== Segment start ==

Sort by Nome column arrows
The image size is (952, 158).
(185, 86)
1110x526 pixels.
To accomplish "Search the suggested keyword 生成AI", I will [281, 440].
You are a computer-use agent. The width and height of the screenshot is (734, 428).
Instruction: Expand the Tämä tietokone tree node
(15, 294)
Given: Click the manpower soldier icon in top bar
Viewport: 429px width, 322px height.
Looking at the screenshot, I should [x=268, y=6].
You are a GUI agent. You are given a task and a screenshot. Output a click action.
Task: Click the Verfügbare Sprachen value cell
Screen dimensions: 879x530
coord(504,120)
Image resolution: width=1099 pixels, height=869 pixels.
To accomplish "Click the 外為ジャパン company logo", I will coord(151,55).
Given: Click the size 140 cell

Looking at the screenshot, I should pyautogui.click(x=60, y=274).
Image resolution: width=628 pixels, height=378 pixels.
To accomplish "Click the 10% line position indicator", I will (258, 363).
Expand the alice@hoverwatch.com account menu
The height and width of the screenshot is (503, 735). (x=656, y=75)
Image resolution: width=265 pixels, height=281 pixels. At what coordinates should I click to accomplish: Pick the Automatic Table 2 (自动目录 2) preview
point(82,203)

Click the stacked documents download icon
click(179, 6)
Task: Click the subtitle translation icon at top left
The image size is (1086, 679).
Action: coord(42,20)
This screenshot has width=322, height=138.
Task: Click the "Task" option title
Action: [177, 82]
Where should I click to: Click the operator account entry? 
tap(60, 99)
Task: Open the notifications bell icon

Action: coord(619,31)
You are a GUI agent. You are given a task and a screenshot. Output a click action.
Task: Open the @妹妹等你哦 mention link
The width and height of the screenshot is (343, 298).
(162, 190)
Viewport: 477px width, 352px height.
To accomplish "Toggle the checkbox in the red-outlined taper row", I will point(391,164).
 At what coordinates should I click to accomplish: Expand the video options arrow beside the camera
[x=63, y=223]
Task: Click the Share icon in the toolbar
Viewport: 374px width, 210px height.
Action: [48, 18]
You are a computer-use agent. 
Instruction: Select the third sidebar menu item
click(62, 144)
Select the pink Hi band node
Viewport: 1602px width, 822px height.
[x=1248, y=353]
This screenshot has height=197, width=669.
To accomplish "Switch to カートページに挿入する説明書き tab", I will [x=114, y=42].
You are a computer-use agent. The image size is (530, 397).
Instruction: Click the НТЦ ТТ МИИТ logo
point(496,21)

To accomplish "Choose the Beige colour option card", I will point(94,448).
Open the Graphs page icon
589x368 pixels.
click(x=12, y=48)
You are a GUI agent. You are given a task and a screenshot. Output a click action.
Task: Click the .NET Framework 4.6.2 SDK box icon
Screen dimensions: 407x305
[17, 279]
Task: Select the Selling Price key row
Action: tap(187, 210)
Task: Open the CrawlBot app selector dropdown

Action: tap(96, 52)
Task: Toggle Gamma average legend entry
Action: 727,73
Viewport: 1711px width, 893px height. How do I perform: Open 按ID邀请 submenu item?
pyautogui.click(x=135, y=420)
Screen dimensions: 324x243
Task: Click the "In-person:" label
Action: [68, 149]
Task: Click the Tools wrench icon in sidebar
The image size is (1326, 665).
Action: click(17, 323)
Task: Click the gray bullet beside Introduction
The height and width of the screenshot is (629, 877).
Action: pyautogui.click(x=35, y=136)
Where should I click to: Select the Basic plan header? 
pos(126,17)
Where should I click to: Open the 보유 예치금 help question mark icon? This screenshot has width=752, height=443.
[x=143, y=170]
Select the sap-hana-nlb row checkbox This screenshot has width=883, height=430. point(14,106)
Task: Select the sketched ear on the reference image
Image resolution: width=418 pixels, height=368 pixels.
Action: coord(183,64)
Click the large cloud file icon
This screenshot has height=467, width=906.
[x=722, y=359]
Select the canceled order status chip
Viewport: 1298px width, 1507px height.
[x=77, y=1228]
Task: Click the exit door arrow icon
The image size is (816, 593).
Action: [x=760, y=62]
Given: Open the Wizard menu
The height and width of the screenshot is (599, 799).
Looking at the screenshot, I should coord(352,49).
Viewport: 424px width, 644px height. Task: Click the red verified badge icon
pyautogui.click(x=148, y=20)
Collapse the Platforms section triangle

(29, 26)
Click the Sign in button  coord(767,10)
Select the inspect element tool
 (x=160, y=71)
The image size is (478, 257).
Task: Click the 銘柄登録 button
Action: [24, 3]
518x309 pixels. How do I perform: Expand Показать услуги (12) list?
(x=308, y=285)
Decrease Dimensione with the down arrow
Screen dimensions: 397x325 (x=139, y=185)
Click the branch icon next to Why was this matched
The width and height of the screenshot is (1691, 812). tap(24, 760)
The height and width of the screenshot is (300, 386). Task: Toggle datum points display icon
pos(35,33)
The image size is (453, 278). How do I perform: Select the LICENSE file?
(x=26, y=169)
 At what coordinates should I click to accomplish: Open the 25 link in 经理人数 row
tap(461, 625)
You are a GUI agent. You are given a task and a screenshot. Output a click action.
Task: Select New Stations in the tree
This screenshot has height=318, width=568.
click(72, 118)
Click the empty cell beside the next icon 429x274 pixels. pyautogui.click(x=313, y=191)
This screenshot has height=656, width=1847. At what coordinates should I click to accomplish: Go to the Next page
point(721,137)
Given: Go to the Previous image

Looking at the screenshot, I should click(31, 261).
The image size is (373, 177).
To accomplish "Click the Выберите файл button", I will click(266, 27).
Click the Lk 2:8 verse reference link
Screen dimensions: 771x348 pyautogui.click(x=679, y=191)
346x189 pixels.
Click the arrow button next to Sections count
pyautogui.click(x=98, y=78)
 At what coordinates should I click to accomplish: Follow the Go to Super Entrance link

== Segment end ==

TASK REQUIREMENTS – Search the records above for the string "checkbox". Report each line that has it.

REPLY –
To accomplish "Toggle the checkbox in the red-outlined taper row", I will point(391,164).
Select the sap-hana-nlb row checkbox This screenshot has width=883, height=430. point(14,106)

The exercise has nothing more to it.